After being patched, the Realtime Experience app was criticised for only containing a five-second render of a man walking on a wooden floor, and the fact this render had already been teased on Blue Box's Twitter account a few days prior to its release. Hasan responded to the criticism to explain why the trailer was so short;"What we had in mind was actually a 30-second teaser with more content in it, but then we had engine issues. And we had to make sure that we could solve this in time, but we didn't have enough time. We realized that this was going to take much longer than just three days, because our initial plan was to release it before the weekend. So we had to cut down everything and then just leave it with just four or five seconds of footage."In an interview to NME on August 16, 2021, Hasan later called the Realtime Experience release as "a big disaster", and blamed its failures on the team's use of Unreal Engine 5, which Hasan described as "not recommended" for purpose due to its early access state. In the same interview, Hasan also said he would be showing the trailer at Gamescom in a weeks time (August 25, 2021); however, this appearance never materialised.

» RECORDS FOR THE TASK:
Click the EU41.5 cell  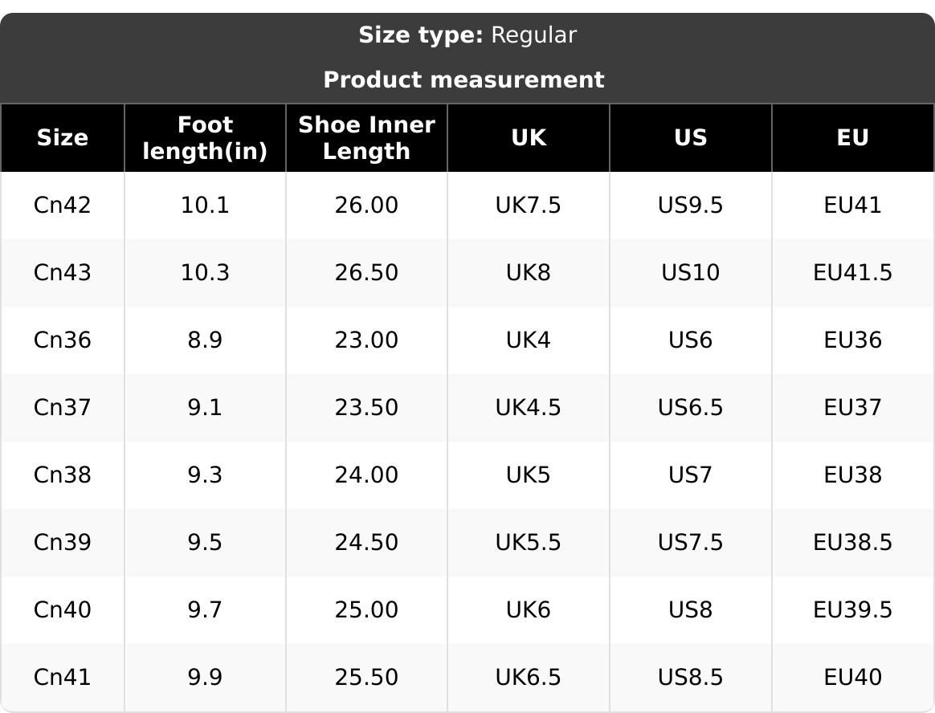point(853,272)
==
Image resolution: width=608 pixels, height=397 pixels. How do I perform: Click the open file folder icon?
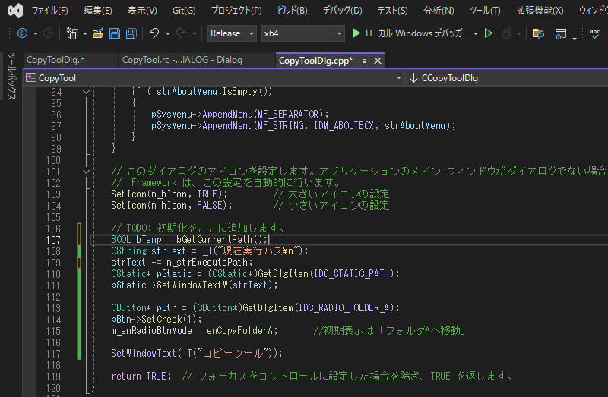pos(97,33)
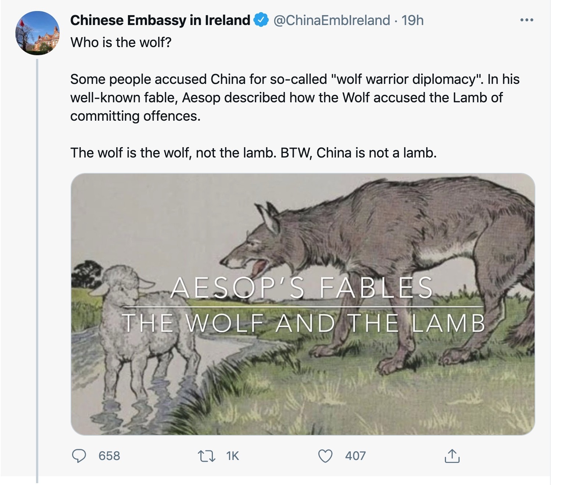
--
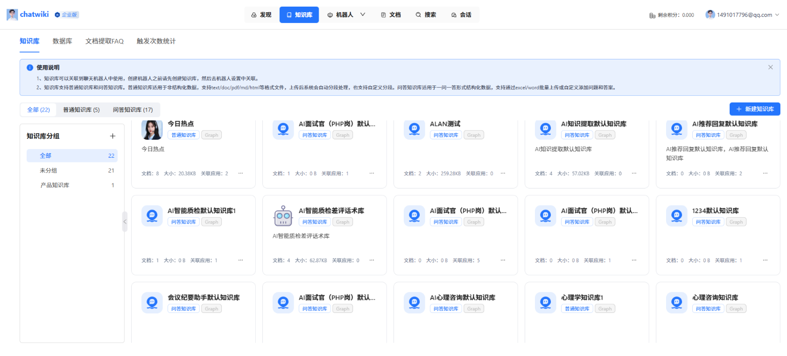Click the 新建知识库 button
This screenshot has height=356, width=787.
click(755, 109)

» EXERCISES:
A - Render the entries as a numbered list, starting with the line that contains "Click the 新建知识库 button" and going on through the line that contains "click(755, 109)", with blank lines and pictures left out.
B - Write the next part of the passage about the Realtime Experience release, picking up after its final sentence.
The passage about the Realtime Experience release and the entries come from separate sources.

» ANSWERS:
A -
1. Click the 新建知识库 button
2. This screenshot has height=356, width=787.
3. click(755, 109)

B -
August 2021 – March 2022: Abandoned: Prologue 
In August 2021, Kahraman announced that the game would receive a "playable prologue", which would act as a backstory/introduction to the main Abandoned game. Hasan intends to use the Prologue to fund the development of Abandoned upon its release. While initially plotted as a teaser, Hasan later clarified that Abandoned: Prologue was now completely separate from the final game.

On October 17, 2021, Blue Box released a statement on Twitter revealing they had been suffering increased levels of harassment, doxxing and death threats being directed towards Blue Box staff members online and in real life. While Blue Box did not specifically state a reason, the harassment has been attributed to the game's repeated delays and the Blue Box Conspiracy. "We are fully aware of the negative situation that we have created and we truly understand your frustration, But what we don't understand are the death threats." The company also said they would be taking legal action against people who were harassing the company online or in real life.

March 2022 – present: Indefinite delay, asset leak and GameSpot investigation 

On March 31, 2022, Blue Box released a statement to Twitter announcing that Abandoned: Prologue had been delayed indefinitely, with Kahraman saying that it will come out whenever it is ready. Following this announcement, Blue Box Game Studios deleted a number of past tweets regarding future plans of Abandoned, leading to several publications to believe development on the game has stalled, or that it had been cancelled entirely. Kahraman denied these claims, and said it was due to the game's concept changing, though also stating that he regretted the decision to delete the tweets. On May 16, 2022, some of Abandoneds assets were leaked via Reddit, showing the game's concept had changed drastically from how it was originally characterized into a political thriller.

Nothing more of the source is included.